[[ THE DATA, beginning ]]
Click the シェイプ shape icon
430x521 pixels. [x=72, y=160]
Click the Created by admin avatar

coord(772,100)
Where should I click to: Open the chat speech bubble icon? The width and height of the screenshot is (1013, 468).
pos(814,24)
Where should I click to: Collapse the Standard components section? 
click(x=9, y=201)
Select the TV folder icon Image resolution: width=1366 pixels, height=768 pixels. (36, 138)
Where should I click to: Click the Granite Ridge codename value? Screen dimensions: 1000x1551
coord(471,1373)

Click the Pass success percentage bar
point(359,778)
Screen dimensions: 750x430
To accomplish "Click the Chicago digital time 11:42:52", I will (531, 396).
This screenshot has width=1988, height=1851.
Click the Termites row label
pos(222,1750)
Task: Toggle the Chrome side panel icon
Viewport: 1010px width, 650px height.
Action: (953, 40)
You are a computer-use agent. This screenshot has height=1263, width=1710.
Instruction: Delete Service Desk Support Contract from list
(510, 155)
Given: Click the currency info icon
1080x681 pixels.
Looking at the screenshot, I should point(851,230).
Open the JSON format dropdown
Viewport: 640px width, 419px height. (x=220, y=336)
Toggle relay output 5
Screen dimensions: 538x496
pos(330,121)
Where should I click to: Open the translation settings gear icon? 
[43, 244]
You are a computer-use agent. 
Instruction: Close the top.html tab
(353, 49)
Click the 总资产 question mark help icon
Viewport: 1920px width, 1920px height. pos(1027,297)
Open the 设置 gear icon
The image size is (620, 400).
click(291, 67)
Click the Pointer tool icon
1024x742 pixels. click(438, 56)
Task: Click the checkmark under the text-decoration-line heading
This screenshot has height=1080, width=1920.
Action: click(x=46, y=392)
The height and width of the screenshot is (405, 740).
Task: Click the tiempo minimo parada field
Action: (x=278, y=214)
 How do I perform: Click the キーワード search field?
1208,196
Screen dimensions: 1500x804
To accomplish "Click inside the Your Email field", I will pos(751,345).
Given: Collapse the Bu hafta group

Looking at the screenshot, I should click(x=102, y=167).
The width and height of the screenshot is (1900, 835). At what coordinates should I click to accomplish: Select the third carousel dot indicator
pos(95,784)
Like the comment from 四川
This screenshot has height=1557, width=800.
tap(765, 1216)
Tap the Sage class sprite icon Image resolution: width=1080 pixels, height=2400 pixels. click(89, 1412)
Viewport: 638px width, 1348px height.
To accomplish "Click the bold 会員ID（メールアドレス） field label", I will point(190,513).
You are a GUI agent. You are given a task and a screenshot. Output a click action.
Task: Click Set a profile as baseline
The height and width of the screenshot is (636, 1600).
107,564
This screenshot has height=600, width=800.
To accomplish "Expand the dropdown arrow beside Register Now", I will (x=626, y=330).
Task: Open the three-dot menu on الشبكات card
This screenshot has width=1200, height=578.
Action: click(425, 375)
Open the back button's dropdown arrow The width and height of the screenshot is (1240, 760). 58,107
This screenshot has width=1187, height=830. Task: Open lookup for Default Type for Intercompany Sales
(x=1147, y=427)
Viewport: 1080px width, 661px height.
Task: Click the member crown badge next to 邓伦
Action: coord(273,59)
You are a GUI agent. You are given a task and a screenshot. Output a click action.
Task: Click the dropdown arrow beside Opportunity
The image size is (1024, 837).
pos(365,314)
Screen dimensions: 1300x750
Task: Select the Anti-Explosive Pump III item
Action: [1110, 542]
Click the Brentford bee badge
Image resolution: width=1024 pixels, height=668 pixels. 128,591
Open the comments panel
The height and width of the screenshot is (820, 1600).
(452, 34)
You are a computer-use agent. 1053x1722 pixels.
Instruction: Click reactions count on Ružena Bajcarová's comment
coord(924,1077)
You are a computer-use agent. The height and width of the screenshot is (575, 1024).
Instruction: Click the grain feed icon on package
[[ THE DATA, end ]]
EXERCISE: Your answer must be an exact copy of all the entries.

WORKED SOLUTION:
Click the シェイプ shape icon
430x521 pixels. [x=72, y=160]
Click the Created by admin avatar

coord(772,100)
Where should I click to: Open the chat speech bubble icon? The width and height of the screenshot is (1013, 468).
pos(814,24)
Where should I click to: Collapse the Standard components section? 
click(x=9, y=201)
Select the TV folder icon Image resolution: width=1366 pixels, height=768 pixels. (36, 138)
Where should I click to: Click the Granite Ridge codename value? Screen dimensions: 1000x1551
coord(471,1373)

Click the Pass success percentage bar
point(359,778)
Screen dimensions: 750x430
To accomplish "Click the Chicago digital time 11:42:52", I will (531, 396).
This screenshot has width=1988, height=1851.
Click the Termites row label
pos(222,1750)
Task: Toggle the Chrome side panel icon
Viewport: 1010px width, 650px height.
Action: (953, 40)
You are a computer-use agent. This screenshot has height=1263, width=1710.
Instruction: Delete Service Desk Support Contract from list
(510, 155)
Given: Click the currency info icon
1080x681 pixels.
Looking at the screenshot, I should point(851,230).
Open the JSON format dropdown
Viewport: 640px width, 419px height. (x=220, y=336)
Toggle relay output 5
Screen dimensions: 538x496
pos(330,121)
Where should I click to: Open the translation settings gear icon? 
[43, 244]
You are a computer-use agent. 
Instruction: Close the top.html tab
(353, 49)
Click the 总资产 question mark help icon
Viewport: 1920px width, 1920px height. pos(1027,297)
Open the 设置 gear icon
The image size is (620, 400).
click(291, 67)
Click the Pointer tool icon
1024x742 pixels. click(438, 56)
Task: Click the checkmark under the text-decoration-line heading
This screenshot has height=1080, width=1920.
Action: click(x=46, y=392)
The height and width of the screenshot is (405, 740).
Task: Click the tiempo minimo parada field
Action: (x=278, y=214)
 How do I perform: Click the キーワード search field?
1208,196
Screen dimensions: 1500x804
To accomplish "Click inside the Your Email field", I will pos(751,345).
Given: Collapse the Bu hafta group

Looking at the screenshot, I should click(x=102, y=167).
The width and height of the screenshot is (1900, 835). At what coordinates should I click to accomplish: Select the third carousel dot indicator
pos(95,784)
Like the comment from 四川
This screenshot has height=1557, width=800.
tap(765, 1216)
Tap the Sage class sprite icon Image resolution: width=1080 pixels, height=2400 pixels. click(89, 1412)
Viewport: 638px width, 1348px height.
To accomplish "Click the bold 会員ID（メールアドレス） field label", I will point(190,513).
You are a GUI agent. You are given a task and a screenshot. Output a click action.
Task: Click Set a profile as baseline
The height and width of the screenshot is (636, 1600).
107,564
This screenshot has height=600, width=800.
To accomplish "Expand the dropdown arrow beside Register Now", I will (x=626, y=330).
Task: Open the three-dot menu on الشبكات card
This screenshot has width=1200, height=578.
Action: click(425, 375)
Open the back button's dropdown arrow The width and height of the screenshot is (1240, 760). 58,107
This screenshot has width=1187, height=830. Task: Open lookup for Default Type for Intercompany Sales
(x=1147, y=427)
Viewport: 1080px width, 661px height.
Task: Click the member crown badge next to 邓伦
Action: coord(273,59)
You are a GUI agent. You are given a task and a screenshot. Output a click action.
Task: Click the dropdown arrow beside Opportunity
The image size is (1024, 837).
pos(365,314)
Screen dimensions: 1300x750
Task: Select the Anti-Explosive Pump III item
Action: [1110, 542]
Click the Brentford bee badge
Image resolution: width=1024 pixels, height=668 pixels. 128,591
Open the comments panel
The height and width of the screenshot is (820, 1600).
(452, 34)
You are a computer-use agent. 1053x1722 pixels.
Instruction: Click reactions count on Ružena Bajcarová's comment
coord(924,1077)
You are a computer-use agent. The height and width of the screenshot is (575, 1024).
Instruction: Click the grain feed icon on package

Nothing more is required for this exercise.